The fatal flaw in this ideology is that the people who aren't like you do matter - they spend money, use services, share the same streets and might even get out to vote.  Unless you can remove or replace the portions of your population who disagree with your approach, you have to deal with them.  That's the challenge and the opportunity of democracy - lasting solutions must be shared solutions and political success comes as a result of broader public appeal.
Which brings us to Danielle Smith.

Danielle Smith tried being an unrelenting ideologue in the last Alberta election - she said she was committed to unrestricted free speech and stuck to that, even when comments from her own candidates began to hurt her chances of victory.  Seeing that victory is again within the realm of the possible next election, she and her Party brass are undertaking a review of various policy positions to make sure what they present to the public is palatable enough to get them into office.
Lots of people try to ape the Thatcherism approach assuming that if the model worked once, it can work again.  They invariably find that in reality, it's just not possible.  Reagan couldn't do it.  Stephen Harper hasn't been able to do it.  Harper is particularly worth looking at, because he doesn't face term limits the way American Presidents do and therefore, has to take a slightly longer view to how he plays his politics.  Every time Harper has tried to go big and bold, he's been shot down and backed away; whether this is an indication that he doesn't have the iron edge of Margaret Thatcher or that he's simply more strategic, wanting to build a legacy that lasts is an open question.
Of course, the world of Margaret Thatcher is not the world of today.  Margaret Thatcher was the first significant Western leader and an unstoppable force; this earned her a level of respect in comparison at a time where women leaders weren't so common and certainly weren't seen as iron-willed.  Women leaders are, thankfully, much more common these days, ranging from Angel Merkel in Germany to the Premier Danielle Smith seeks to unseat, Alison Redford.  Being a strong woman, a woman in power or an ideologue simply doesn't buy you the street-cred it did when Thatcher broke ground.
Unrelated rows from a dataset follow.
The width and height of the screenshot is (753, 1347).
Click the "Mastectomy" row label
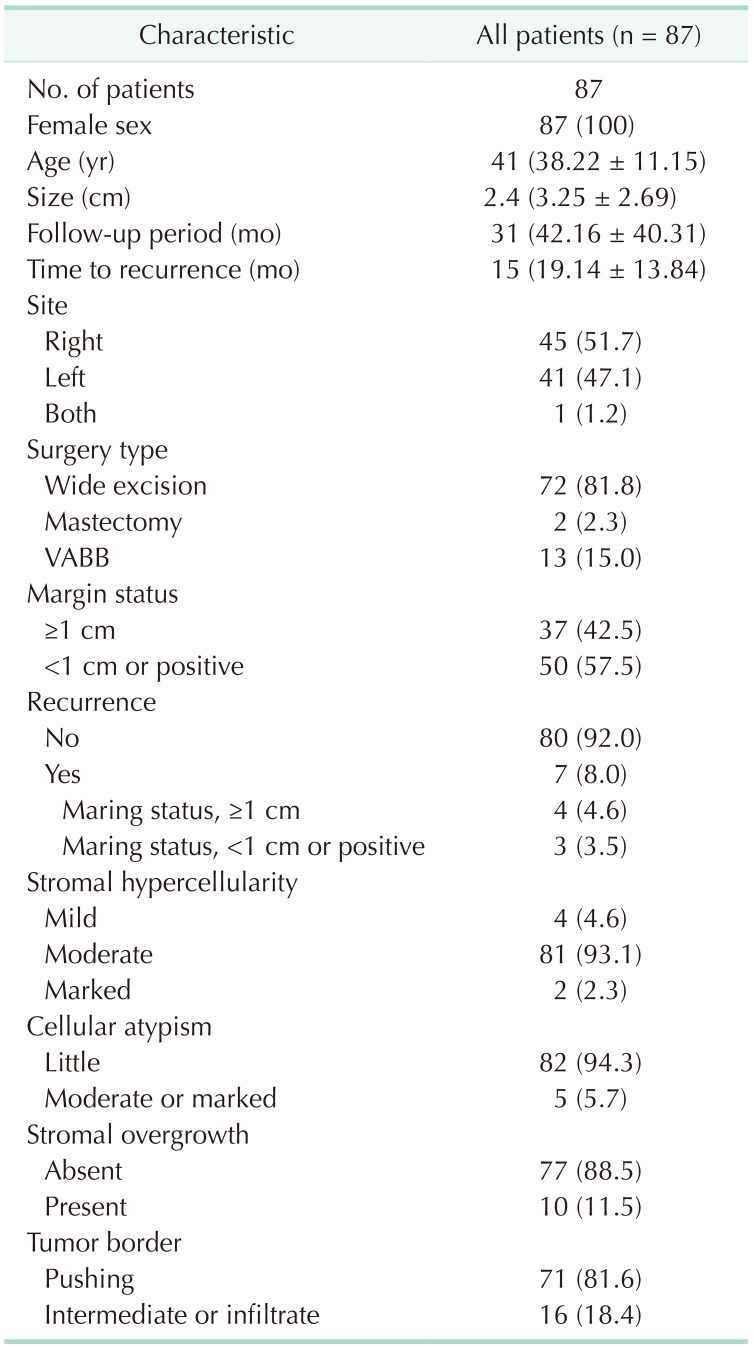point(113,522)
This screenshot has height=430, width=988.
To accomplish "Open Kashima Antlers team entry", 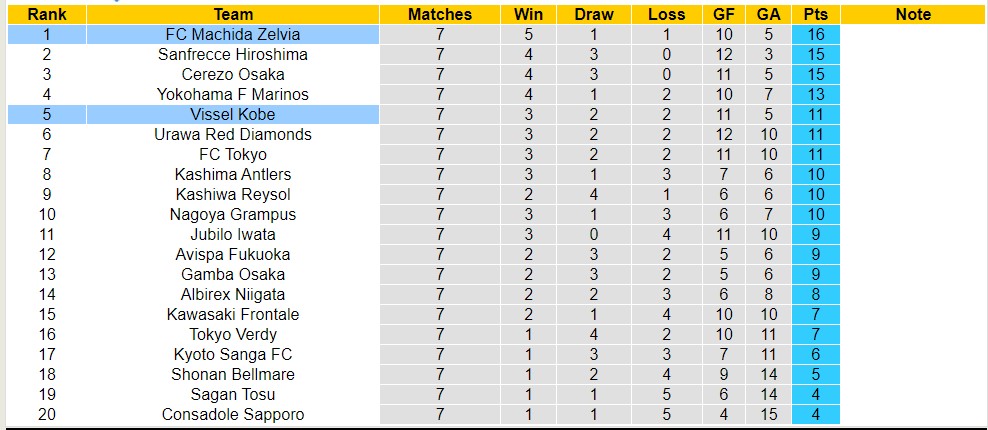I will pos(233,174).
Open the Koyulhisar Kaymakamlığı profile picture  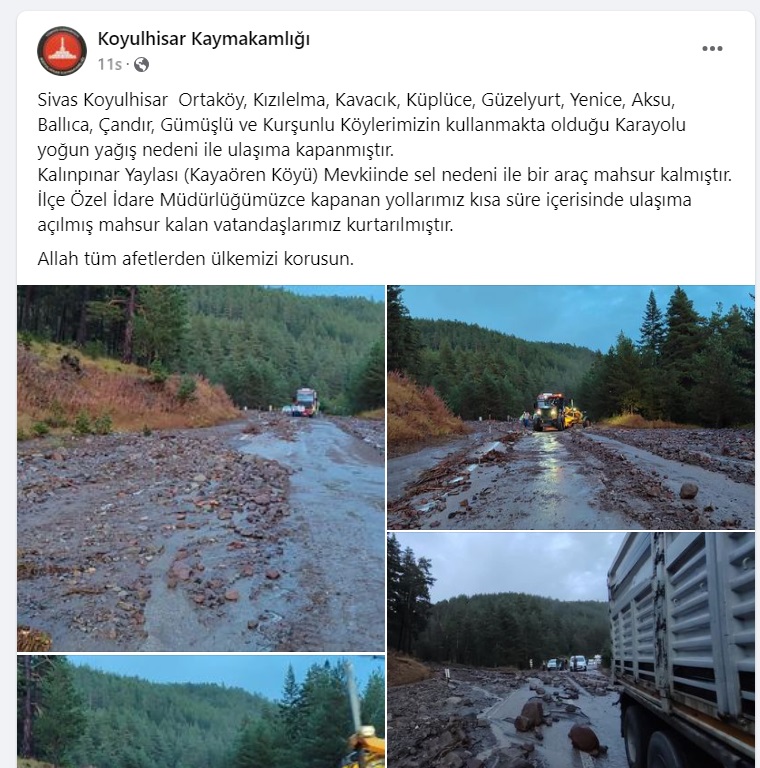point(62,51)
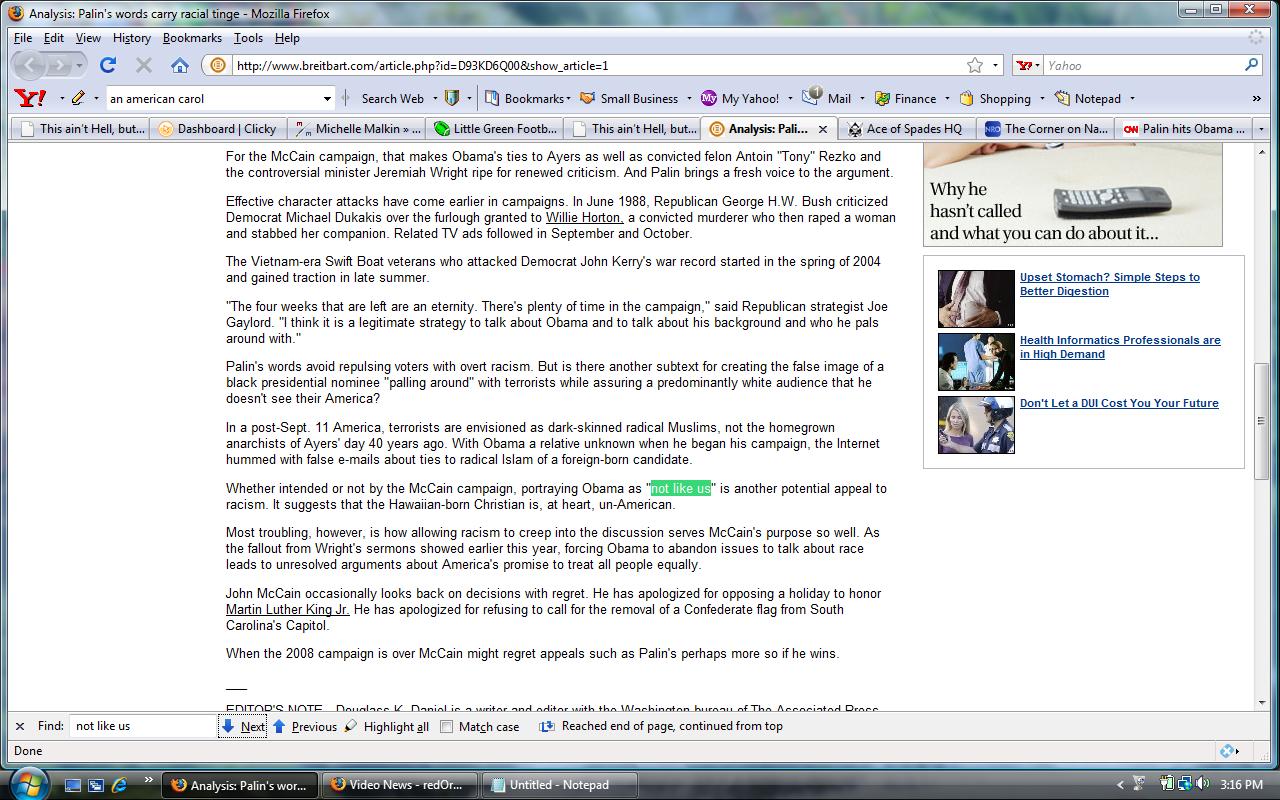This screenshot has height=800, width=1280.
Task: Open the History menu
Action: [x=131, y=38]
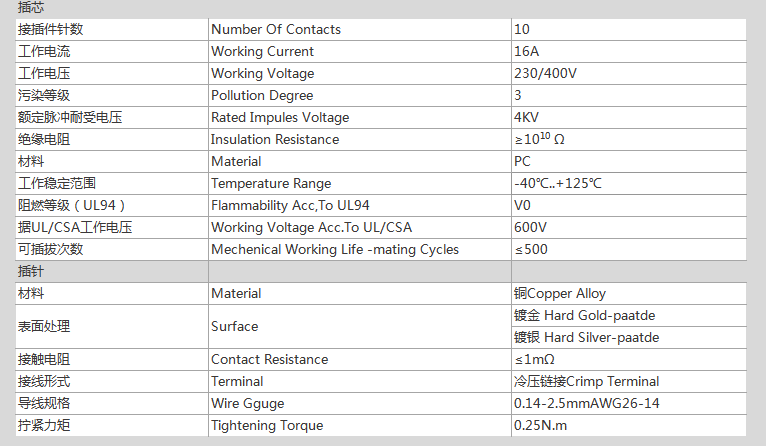This screenshot has height=446, width=766.
Task: Select the "铜Copper Alloy" cell
Action: coord(560,293)
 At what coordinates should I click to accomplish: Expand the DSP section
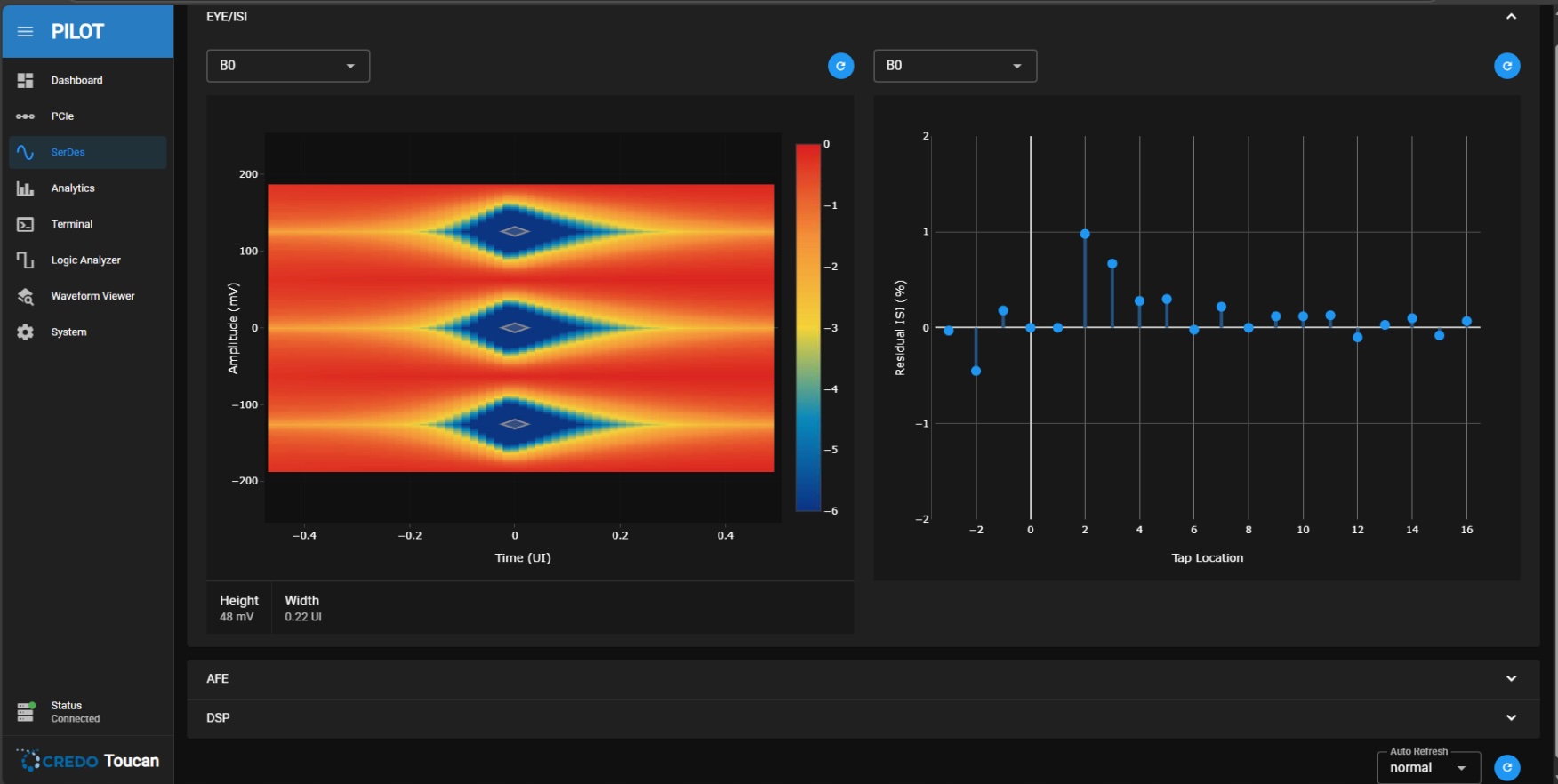click(1511, 718)
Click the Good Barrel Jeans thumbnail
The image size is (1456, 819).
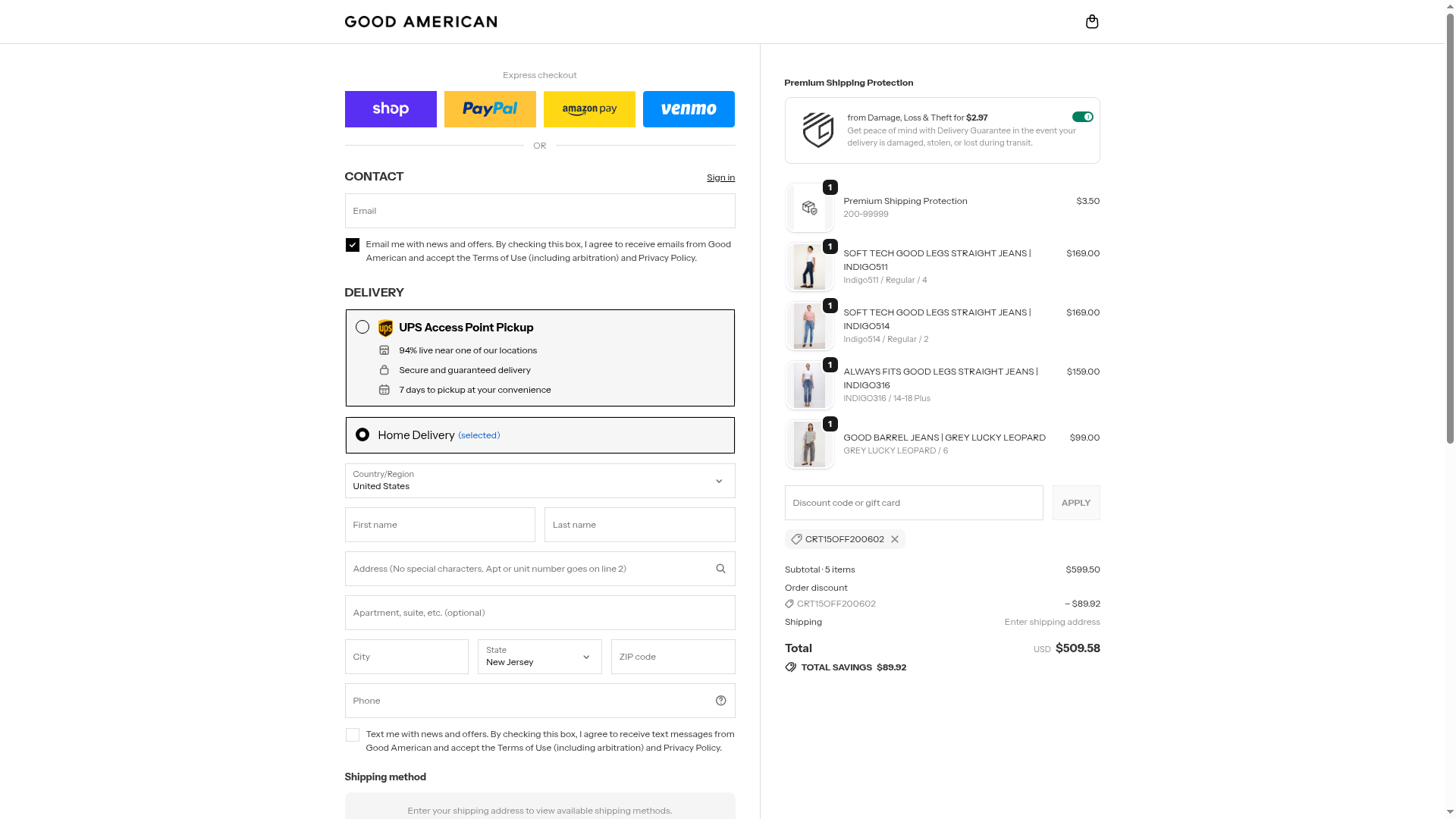pos(809,444)
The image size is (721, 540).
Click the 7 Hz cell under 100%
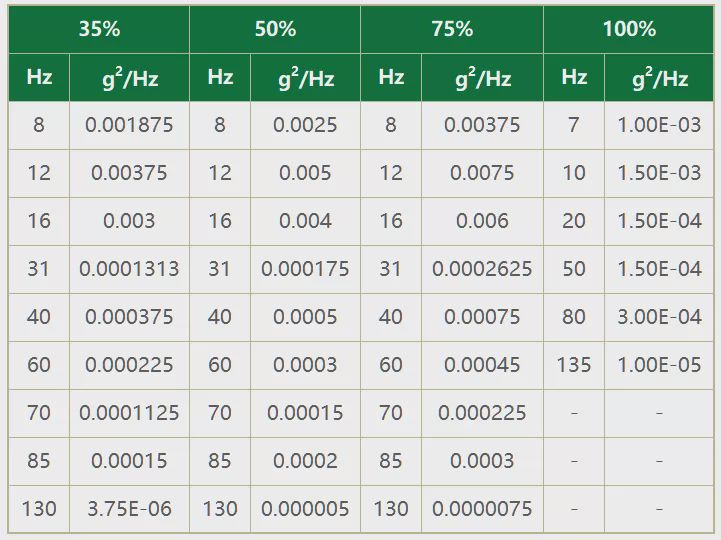[x=574, y=125]
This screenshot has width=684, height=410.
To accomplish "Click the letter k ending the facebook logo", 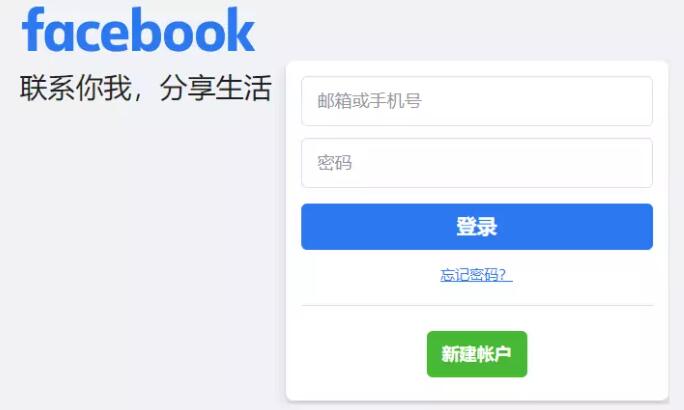I will (x=240, y=30).
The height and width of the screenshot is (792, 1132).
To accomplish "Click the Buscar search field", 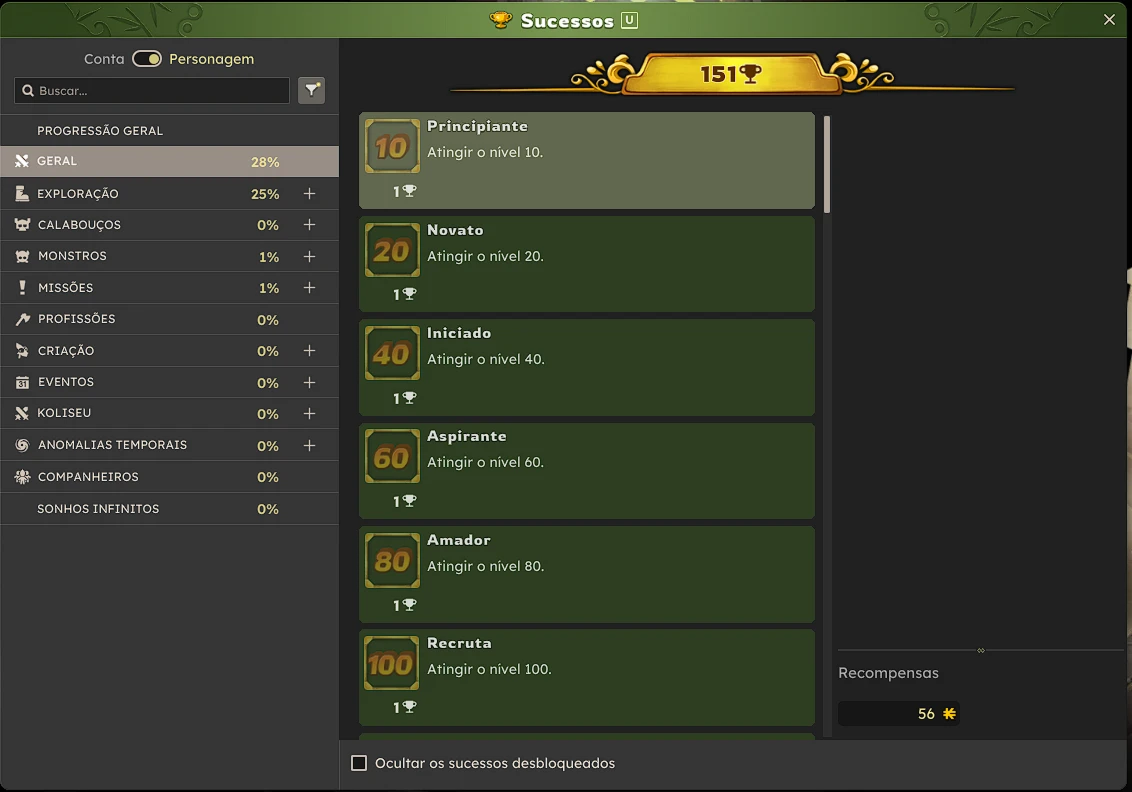I will tap(152, 91).
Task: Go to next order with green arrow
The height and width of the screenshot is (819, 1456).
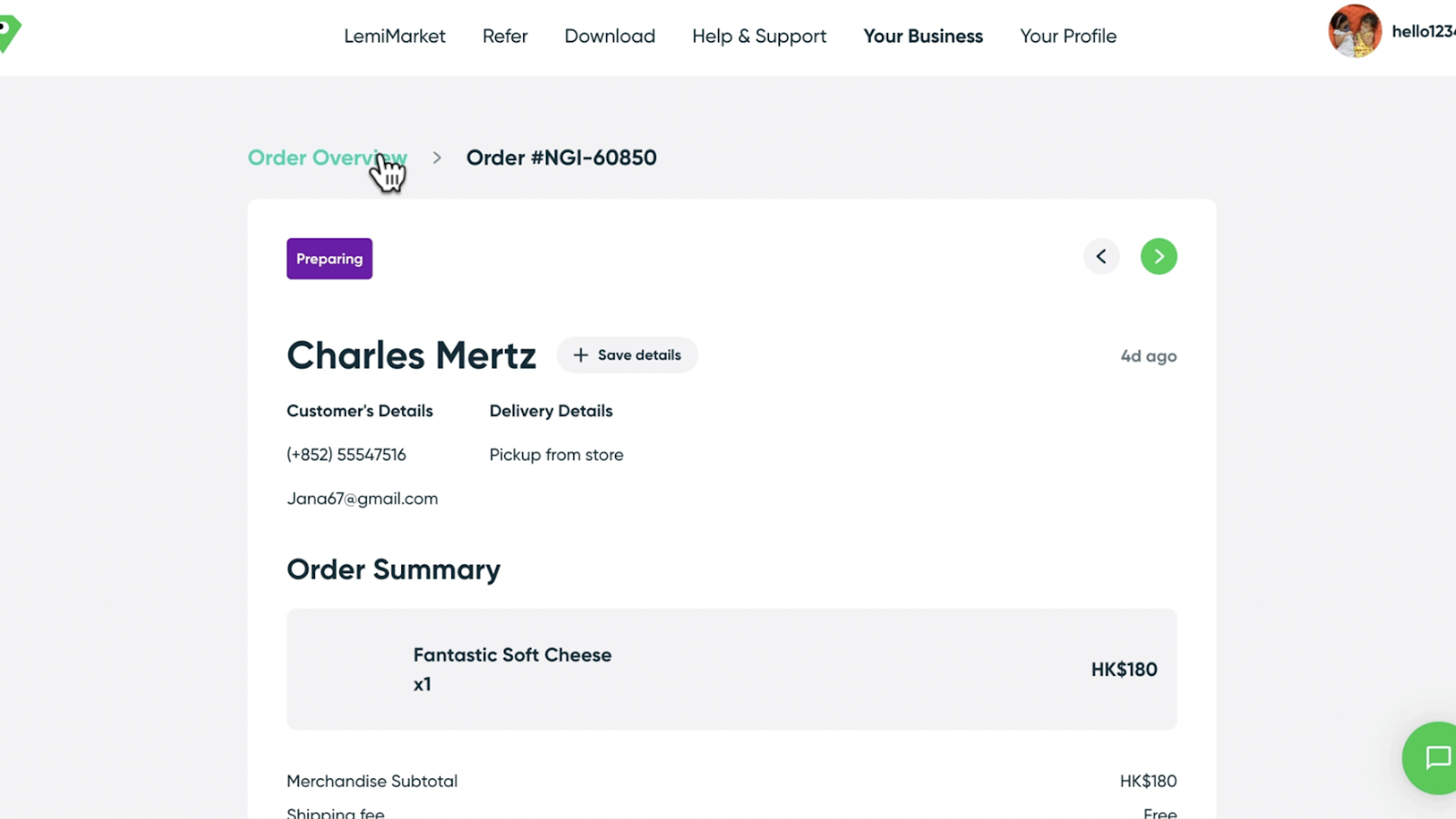Action: tap(1158, 257)
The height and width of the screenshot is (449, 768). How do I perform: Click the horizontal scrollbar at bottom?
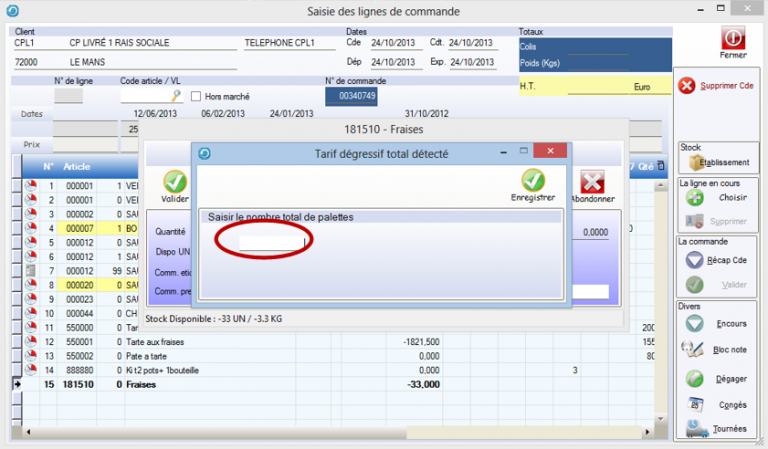pos(340,432)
Social media has also changed the political playing field dramatically.  Formerly voiceless, faceless protests can now materialize as clever, personalized tweets or Facebook campaigns that last longer and have a more sustainable impact.  I imagine that if Margaret Thatcher were entering political life today, her career trajectory would be much different (and likely much shorter) than it was.
Then, there's the resource reality.  Despite Harper's best efforts, the Alberta Oil Sands haven't served him in the same manner Northern Oil served Thatcher.  The economic reality of today stubbornly refuses to let industrialized countries that have theoretical minimum standards for social well being coast along with cheap labour and a singular focus on natural resource sales.  You can either try to reduce wages and the availability of social services, lowering the bar for social well-being for the good of the realm, or you can add value through increasingly-coordinated supports for individual citizens.  This includes raising the social standard, expanding access to training and a focus on innovation.
Innovation, though, is the social equivalent to biological reproduction; if you only listen to those who you consider "one of us" you end up with inferior end products.  It's the confluence of ideas and the combination of differing approaches that creates lasting results.
You may consider Thatcherism to be principled, focused and effective and feel it was right to ignore external interests, but would you say that it lasted?  It didn't, because it couldn't.  Danielle Smith seems to have learned the lesson that ideology isn't a ticket to success in an increasingly integrated world - as such the Wildrose Party is evolving, adapting to the reality of modern politics. 
Coincidentally enough, so too has Alison Redford.  She is also softening her iron demeanour, flavouring it with a bit of charm
Thatcherism, like many a political experiment before it, has run its course.  As politicians across the world pay homage to the person, it's time for them to bury her ideology as well. 
I bet they'll find they weren't all that married to Thatcherism in the first place.